Task inputs ▸
= = =
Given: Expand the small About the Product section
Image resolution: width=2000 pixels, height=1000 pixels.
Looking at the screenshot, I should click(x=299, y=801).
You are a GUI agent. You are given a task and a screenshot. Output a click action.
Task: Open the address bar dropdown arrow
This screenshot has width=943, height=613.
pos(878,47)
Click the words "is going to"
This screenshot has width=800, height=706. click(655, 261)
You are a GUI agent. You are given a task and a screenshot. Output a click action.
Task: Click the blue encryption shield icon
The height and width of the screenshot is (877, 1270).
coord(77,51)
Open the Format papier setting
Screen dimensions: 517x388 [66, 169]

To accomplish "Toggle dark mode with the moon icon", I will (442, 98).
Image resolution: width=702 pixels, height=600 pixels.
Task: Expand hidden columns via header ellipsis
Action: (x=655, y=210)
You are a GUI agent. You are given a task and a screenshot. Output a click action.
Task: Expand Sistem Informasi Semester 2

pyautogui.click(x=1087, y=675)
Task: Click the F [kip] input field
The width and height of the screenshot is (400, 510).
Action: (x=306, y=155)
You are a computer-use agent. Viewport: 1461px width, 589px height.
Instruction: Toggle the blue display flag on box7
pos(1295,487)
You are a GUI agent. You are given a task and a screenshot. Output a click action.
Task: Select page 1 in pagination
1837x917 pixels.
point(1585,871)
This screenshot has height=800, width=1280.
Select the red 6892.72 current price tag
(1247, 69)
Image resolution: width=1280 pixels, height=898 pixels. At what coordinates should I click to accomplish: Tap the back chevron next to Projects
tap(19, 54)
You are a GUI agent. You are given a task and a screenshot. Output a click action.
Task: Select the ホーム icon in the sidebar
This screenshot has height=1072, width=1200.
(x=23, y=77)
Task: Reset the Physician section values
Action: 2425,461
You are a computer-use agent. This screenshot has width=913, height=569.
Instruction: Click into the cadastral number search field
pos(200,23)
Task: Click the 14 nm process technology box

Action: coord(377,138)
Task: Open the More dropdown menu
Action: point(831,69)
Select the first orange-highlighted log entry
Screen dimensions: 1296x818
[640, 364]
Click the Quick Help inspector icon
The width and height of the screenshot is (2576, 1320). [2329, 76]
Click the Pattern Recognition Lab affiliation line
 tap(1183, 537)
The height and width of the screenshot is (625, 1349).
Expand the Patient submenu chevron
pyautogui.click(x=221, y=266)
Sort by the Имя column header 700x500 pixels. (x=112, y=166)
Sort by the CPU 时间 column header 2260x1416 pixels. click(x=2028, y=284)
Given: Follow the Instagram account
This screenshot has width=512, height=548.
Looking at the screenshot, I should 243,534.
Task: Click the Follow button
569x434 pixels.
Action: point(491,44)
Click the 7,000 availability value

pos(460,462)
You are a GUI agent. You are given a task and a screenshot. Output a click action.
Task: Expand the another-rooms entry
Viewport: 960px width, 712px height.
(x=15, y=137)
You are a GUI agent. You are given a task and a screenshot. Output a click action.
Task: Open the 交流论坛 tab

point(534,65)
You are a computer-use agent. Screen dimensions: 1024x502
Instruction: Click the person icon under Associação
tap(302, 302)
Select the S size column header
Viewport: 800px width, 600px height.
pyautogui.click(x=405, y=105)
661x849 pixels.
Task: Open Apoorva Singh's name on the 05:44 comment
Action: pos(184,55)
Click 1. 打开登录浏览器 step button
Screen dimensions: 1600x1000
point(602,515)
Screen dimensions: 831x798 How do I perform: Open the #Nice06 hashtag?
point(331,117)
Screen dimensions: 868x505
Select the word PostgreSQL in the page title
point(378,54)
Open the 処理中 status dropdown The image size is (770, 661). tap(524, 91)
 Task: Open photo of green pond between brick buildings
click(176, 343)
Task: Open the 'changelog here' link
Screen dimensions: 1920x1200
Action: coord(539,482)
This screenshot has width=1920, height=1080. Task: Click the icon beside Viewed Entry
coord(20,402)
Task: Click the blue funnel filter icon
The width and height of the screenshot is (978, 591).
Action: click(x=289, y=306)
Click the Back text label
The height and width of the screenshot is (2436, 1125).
= = =
Directions for this task ▸
Convert every line of the records above into a Markdown table with the columns "Row" and "Line." Number the rows in order, and leave out the blank lines.

Correct response ▸
| Row | Line |
|---|---|
| 1 | Given: Expand the small About the Product section |
| 2 | Image resolution: width=2000 pixels, height=1000 pixels. |
| 3 | Looking at the screenshot, I should click(x=299, y=801). |
| 4 | You are a GUI agent. You are given a task and a screenshot. Output a click action. |
| 5 | Task: Open the address bar dropdown arrow |
| 6 | This screenshot has width=943, height=613. |
| 7 | pos(878,47) |
| 8 | Click the words "is going to" |
| 9 | This screenshot has width=800, height=706. click(655, 261) |
| 10 | You are a GUI agent. You are given a task and a screenshot. Output a click action. |
| 11 | Task: Click the blue encryption shield icon |
| 12 | The height and width of the screenshot is (877, 1270). |
| 13 | coord(77,51) |
| 14 | Open the Format papier setting |
| 15 | Screen dimensions: 517x388 [66, 169] |
| 16 | To accomplish "Toggle dark mode with the moon icon", I will (442, 98). |
| 17 | Image resolution: width=702 pixels, height=600 pixels. |
| 18 | Task: Expand hidden columns via header ellipsis |
| 19 | Action: (x=655, y=210) |
| 20 | You are a GUI agent. You are given a task and a screenshot. Output a click action. |
| 21 | Task: Expand Sistem Informasi Semester 2 |
| 22 | pyautogui.click(x=1087, y=675) |
| 23 | Task: Click the F [kip] input field |
| 24 | The width and height of the screenshot is (400, 510). |
| 25 | Action: (x=306, y=155) |
| 26 | You are a computer-use agent. Viewport: 1461px width, 589px height. |
| 27 | Instruction: Toggle the blue display flag on box7 |
| 28 | pos(1295,487) |
| 29 | You are a GUI agent. You are given a task and a screenshot. Output a click action. |
| 30 | Task: Select page 1 in pagination |
| 31 | 1837x917 pixels. |
| 32 | point(1585,871) |
| 33 | This screenshot has height=800, width=1280. |
| 34 | Select the red 6892.72 current price tag |
| 35 | (1247, 69) |
| 36 | Image resolution: width=1280 pixels, height=898 pixels. At what coordinates should I click to accomplish: Tap the back chevron next to Projects |
| 37 | tap(19, 54) |
| 38 | You are a GUI agent. You are given a task and a screenshot. Output a click action. |
| 39 | Task: Select the ホーム icon in the sidebar |
| 40 | This screenshot has height=1072, width=1200. |
| 41 | (x=23, y=77) |
| 42 | Task: Reset the Physician section values |
| 43 | Action: 2425,461 |
| 44 | You are a computer-use agent. This screenshot has width=913, height=569. |
| 45 | Instruction: Click into the cadastral number search field |
| 46 | pos(200,23) |
| 47 | Task: Click the 14 nm process technology box |
| 48 | Action: coord(377,138) |
| 49 | Task: Open the More dropdown menu |
| 50 | Action: point(831,69) |
| 51 | Select the first orange-highlighted log entry |
| 52 | Screen dimensions: 1296x818 |
| 53 | [640, 364] |
| 54 | Click the Quick Help inspector icon |
| 55 | The width and height of the screenshot is (2576, 1320). [2329, 76] |
| 56 | Click the Pattern Recognition Lab affiliation line |
| 57 |  tap(1183, 537) |
| 58 | The height and width of the screenshot is (625, 1349). |
| 59 | Expand the Patient submenu chevron |
| 60 | pyautogui.click(x=221, y=266) |
| 61 | Sort by the Имя column header 700x500 pixels. (x=112, y=166) |
| 62 | Sort by the CPU 时间 column header 2260x1416 pixels. click(x=2028, y=284) |
| 63 | Given: Follow the Instagram account |
| 64 | This screenshot has width=512, height=548. |
| 65 | Looking at the screenshot, I should 243,534. |
| 66 | Task: Click the Follow button |
| 67 | 569x434 pixels. |
| 68 | Action: point(491,44) |
| 69 | Click the 7,000 availability value |
| 70 | pos(460,462) |
| 71 | You are a GUI agent. You are given a task and a screenshot. Output a click action. |
| 72 | Task: Expand the another-rooms entry |
| 73 | Viewport: 960px width, 712px height. |
| 74 | (x=15, y=137) |
| 75 | You are a GUI agent. You are given a task and a screenshot. Output a click action. |
| 76 | Task: Open the 交流论坛 tab |
| 77 | point(534,65) |
| 78 | You are a computer-use agent. Screen dimensions: 1024x502 |
| 79 | Instruction: Click the person icon under Associação |
| 80 | tap(302, 302) |
| 81 | Select the S size column header |
| 82 | Viewport: 800px width, 600px height. |
| 83 | pyautogui.click(x=405, y=105) |
| 84 | 661x849 pixels. |
| 85 | Task: Open Apoorva Singh's name on the 05:44 comment |
| 86 | Action: pos(184,55) |
| 87 | Click 1. 打开登录浏览器 step button |
| 88 | Screen dimensions: 1600x1000 |
| 89 | point(602,515) |
| 90 | Screen dimensions: 831x798 How do I perform: Open the #Nice06 hashtag? |
| 91 | point(331,117) |
| 92 | Screen dimensions: 868x505 |
| 93 | Select the word PostgreSQL in the page title |
| 94 | point(378,54) |
| 95 | Open the 処理中 status dropdown The image size is (770, 661). tap(524, 91) |
| 96 |  Task: Open photo of green pond between brick buildings |
| 97 | click(176, 343) |
| 98 | Task: Open the 'changelog here' link |
| 99 | Screen dimensions: 1920x1200 |
| 100 | Action: coord(539,482) |
| 101 | This screenshot has width=1920, height=1080. Task: Click the icon beside Viewed Entry |
| 102 | coord(20,402) |
| 103 | Task: Click the blue funnel filter icon |
| 104 | The width and height of the screenshot is (978, 591). |
| 105 | Action: click(x=289, y=306) |
| 106 | Click the Back text label |
| 107 | The height and width of the screenshot is (2436, 1125). |